Anatoliy Marinov v. Bulgaria, No. 26081/17, ECtHR (Fourth Section), 15 February 2022

The European Court of Human Rights recently ruled on the loss of the right to vote following a judgment placing a person under partial guardianship.

In this present case, the applicant, Anatoliy Marinov, was diagnosed with a mental disorder in 1999. For this reason, the Silven Regional Court (Bulgaria) considered it necessary to place him under partial protection in 2000. However, with the filing of the judgment, the applicant was also deprived of his right to vote, an automatic consequence of partial guardianship, in accordance with Article 42(1) of the Bulgarian Constitution.


The Fourth Section of the ECtHR recalled that the right to vote, as enshrined in Article 3 Protocol 1 of the ECHR, is not absolute but may be subject to limitations, in respect of which States enjoy a wide margin of appreciation. However, the State's margin of appreciation is restricted when limitations to the right to vote apply to a particularly vulnerable group in society, which has been historically subject to significant discrimination, such as people with mental disabilities.

Extracted information:
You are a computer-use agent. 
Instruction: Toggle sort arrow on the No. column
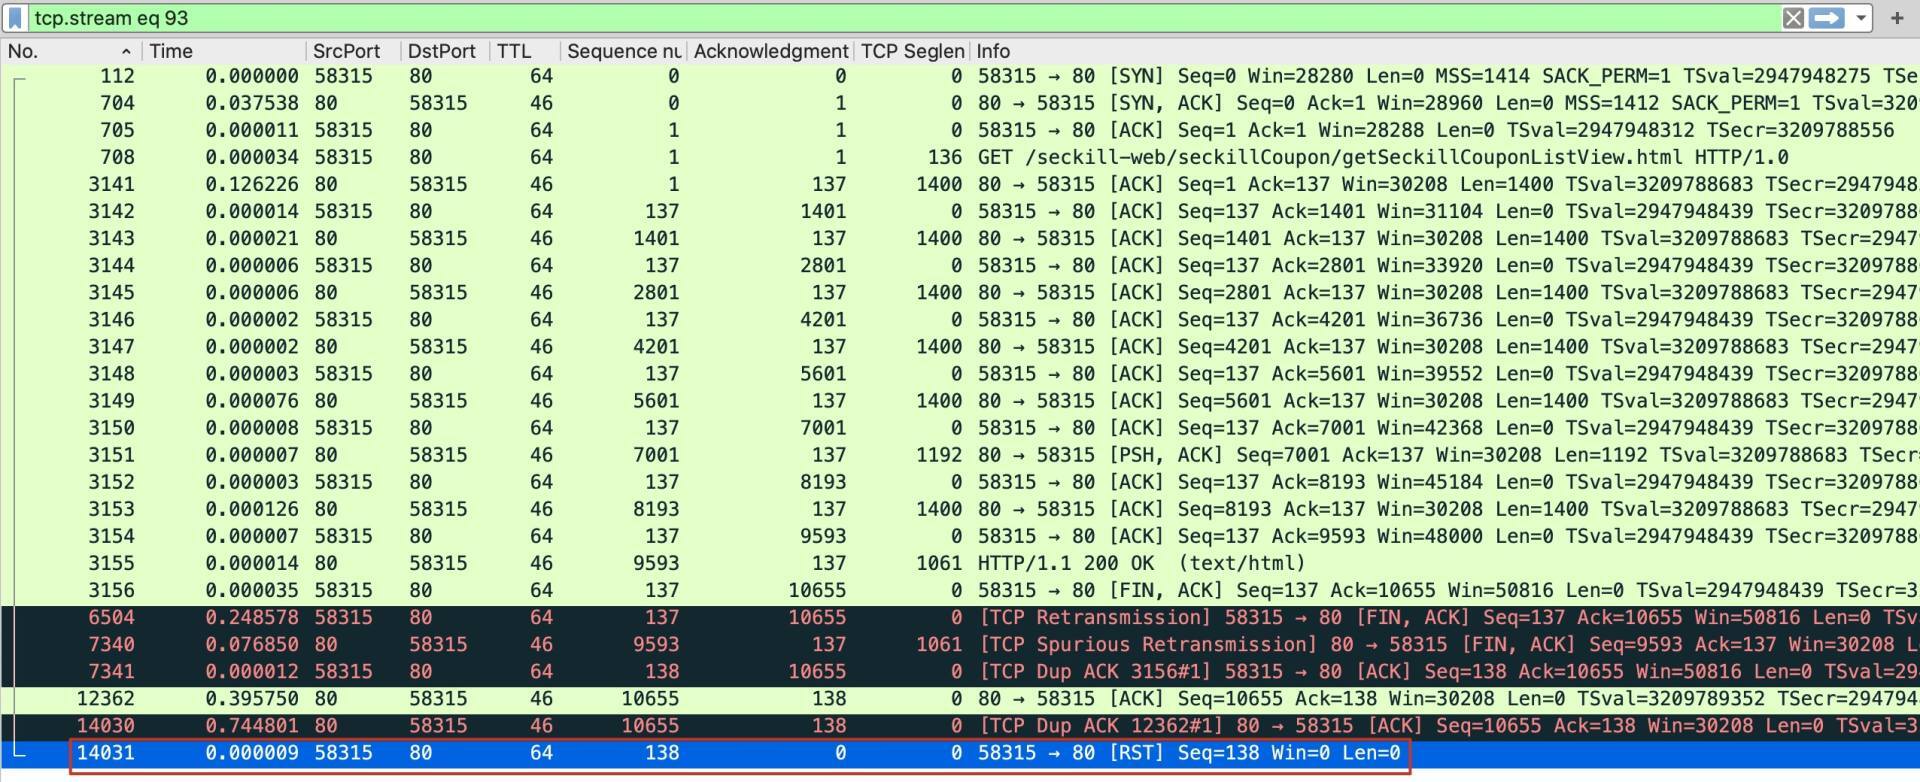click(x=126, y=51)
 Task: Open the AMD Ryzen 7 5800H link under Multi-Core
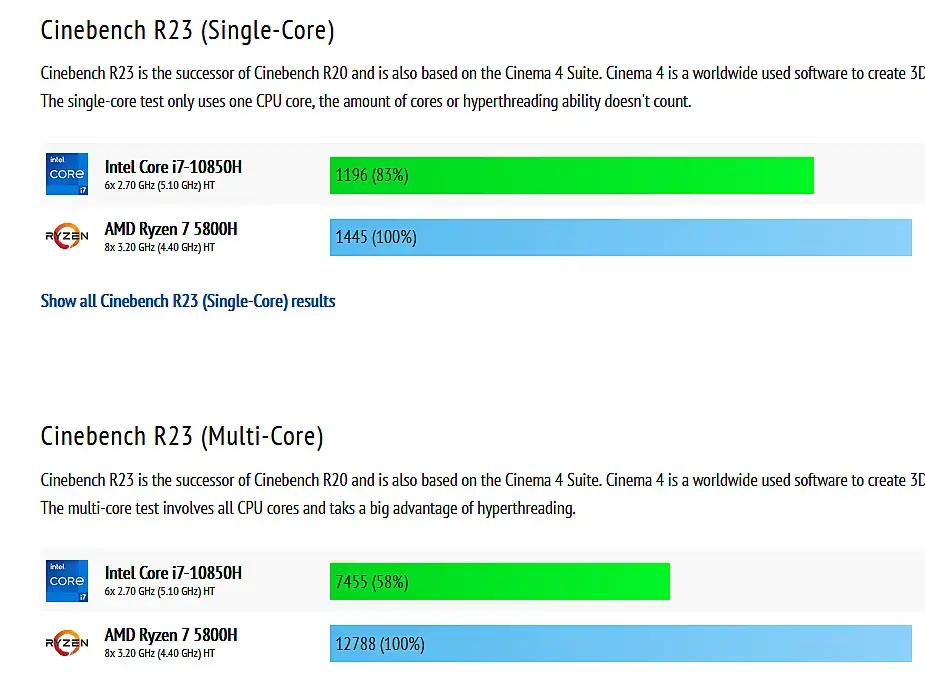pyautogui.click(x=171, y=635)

Activity 1: Quote word for word the part of the case summary that starts at "The Fourth Section" and ends at "with mental disabilities.".
Activity 2: In the case summary, which provision of the Bulgarian Constitution made loss of the right to vote an automatic consequence of partial guardianship?
The lines that come after the case summary are separate from it.

Task solution 1:
The Fourth Section of the ECtHR recalled that the right to vote, as enshrined in Article 3 Protocol 1 of the ECHR, is not absolute but may be subject to limitations, in respect of which States enjoy a wide margin of appreciation. However, the State's margin of appreciation is restricted when limitations to the right to vote apply to a particularly vulnerable group in society, which has been historically subject to significant discrimination, such as people with mental disabilities.

Task solution 2: Article 42(1)